As a new data engineering student, there are a number of concepts that you need to grasp. The concepts will guide you in knowing exactly what to learn in respect to data engineering. So create a notion page and gather all resources available to be able to track your progress while learning.
i) Batch Verses Streaming Ingestion.
A Data Engineer implements the ETL (Extract Transform and Load) process for their organizations. In extracting the data, they should have identified the sources of these data and have a procedure for collecting the data. Data ingestion is the procedure that the data engineer takes to collect the data from all the different sources and organize it in a way that it can be processed for their specific organization.

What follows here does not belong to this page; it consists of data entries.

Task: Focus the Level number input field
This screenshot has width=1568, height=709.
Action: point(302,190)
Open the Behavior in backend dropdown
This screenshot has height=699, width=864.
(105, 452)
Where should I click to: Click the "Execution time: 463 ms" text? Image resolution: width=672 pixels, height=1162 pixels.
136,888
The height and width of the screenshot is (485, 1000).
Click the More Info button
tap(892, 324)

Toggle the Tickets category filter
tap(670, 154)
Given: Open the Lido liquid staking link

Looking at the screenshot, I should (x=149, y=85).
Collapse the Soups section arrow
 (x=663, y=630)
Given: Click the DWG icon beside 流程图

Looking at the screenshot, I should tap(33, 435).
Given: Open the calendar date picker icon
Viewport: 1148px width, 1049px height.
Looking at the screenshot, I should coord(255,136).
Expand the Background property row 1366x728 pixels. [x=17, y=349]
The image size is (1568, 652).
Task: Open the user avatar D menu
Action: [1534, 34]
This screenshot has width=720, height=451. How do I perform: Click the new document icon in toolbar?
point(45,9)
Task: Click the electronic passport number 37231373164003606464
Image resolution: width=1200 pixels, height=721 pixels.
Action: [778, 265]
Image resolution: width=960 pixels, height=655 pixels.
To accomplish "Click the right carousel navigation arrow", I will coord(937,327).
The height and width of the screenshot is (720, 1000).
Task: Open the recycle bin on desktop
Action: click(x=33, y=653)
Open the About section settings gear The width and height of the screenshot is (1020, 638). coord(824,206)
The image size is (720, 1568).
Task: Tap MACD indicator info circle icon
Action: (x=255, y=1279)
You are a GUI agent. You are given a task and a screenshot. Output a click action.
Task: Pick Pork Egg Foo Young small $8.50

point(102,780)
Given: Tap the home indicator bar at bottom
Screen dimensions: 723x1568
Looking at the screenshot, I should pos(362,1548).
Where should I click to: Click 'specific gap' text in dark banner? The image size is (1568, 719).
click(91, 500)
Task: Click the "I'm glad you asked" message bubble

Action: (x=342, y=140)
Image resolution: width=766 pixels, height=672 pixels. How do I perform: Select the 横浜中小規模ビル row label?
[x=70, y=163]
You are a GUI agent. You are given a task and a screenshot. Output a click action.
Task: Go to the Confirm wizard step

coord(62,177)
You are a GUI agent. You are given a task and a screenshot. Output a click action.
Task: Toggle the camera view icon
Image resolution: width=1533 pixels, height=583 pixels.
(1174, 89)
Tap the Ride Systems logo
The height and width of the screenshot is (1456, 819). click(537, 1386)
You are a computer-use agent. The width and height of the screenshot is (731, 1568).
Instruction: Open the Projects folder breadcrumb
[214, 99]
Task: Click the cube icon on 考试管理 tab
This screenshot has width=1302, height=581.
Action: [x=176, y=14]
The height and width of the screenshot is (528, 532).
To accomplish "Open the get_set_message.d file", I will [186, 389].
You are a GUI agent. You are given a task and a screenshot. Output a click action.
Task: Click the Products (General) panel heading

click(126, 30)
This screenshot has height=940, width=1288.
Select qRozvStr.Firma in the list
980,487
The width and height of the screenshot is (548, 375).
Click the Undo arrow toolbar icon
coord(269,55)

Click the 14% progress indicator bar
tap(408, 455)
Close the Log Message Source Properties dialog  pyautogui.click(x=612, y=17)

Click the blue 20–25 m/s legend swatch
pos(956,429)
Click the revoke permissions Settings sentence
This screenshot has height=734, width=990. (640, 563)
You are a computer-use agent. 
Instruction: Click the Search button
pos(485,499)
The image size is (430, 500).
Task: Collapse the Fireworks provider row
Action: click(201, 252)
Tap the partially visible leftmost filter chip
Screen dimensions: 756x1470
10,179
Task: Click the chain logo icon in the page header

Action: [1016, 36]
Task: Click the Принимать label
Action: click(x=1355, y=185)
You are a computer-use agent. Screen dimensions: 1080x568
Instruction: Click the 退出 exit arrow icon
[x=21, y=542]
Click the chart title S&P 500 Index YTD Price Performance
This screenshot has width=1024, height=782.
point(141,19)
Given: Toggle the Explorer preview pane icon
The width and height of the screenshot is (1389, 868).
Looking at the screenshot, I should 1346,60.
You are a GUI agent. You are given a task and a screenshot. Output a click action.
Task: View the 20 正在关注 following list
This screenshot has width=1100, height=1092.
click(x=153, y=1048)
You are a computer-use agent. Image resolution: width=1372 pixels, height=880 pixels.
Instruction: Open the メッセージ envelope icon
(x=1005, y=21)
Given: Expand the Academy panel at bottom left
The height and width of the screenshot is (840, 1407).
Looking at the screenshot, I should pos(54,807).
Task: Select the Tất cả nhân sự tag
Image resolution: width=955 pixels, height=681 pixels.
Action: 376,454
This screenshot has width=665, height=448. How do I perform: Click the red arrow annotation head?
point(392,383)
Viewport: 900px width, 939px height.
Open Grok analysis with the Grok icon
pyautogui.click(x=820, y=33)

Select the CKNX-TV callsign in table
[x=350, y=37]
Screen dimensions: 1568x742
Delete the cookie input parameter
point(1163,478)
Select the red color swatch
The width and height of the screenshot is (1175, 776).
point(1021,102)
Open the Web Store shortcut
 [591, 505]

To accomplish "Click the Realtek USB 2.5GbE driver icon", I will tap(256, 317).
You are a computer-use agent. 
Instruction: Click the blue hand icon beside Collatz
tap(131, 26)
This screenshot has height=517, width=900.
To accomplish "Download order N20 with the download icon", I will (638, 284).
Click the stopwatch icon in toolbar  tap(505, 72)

Batch Ingestion is when the data is collected over a period of time for example, a minute, a week or a month, once it has all being gathered, it is then processed all together at the same time. It is suitable for when dealing with very large datasets. For example collecting all the sales data of an Ecommerce store after a day.
Stream ingestion is when data is processed as soon as it is collected. In stream ingestion, the data is processed instantly. It is highly recommended for critical data that requires immediate decision making. For example, you can use stream ingestion when dealing with fraud detection systems to identify the fraud as soon as it happens.
ii) (CDC) Change Data Capture
This is a technique used to ensure that all the records in a database are synchronized across the entire database in real-time. If and when a change is made to a record in a database, then these changes are integrated across the entire database resulting in data with low latency.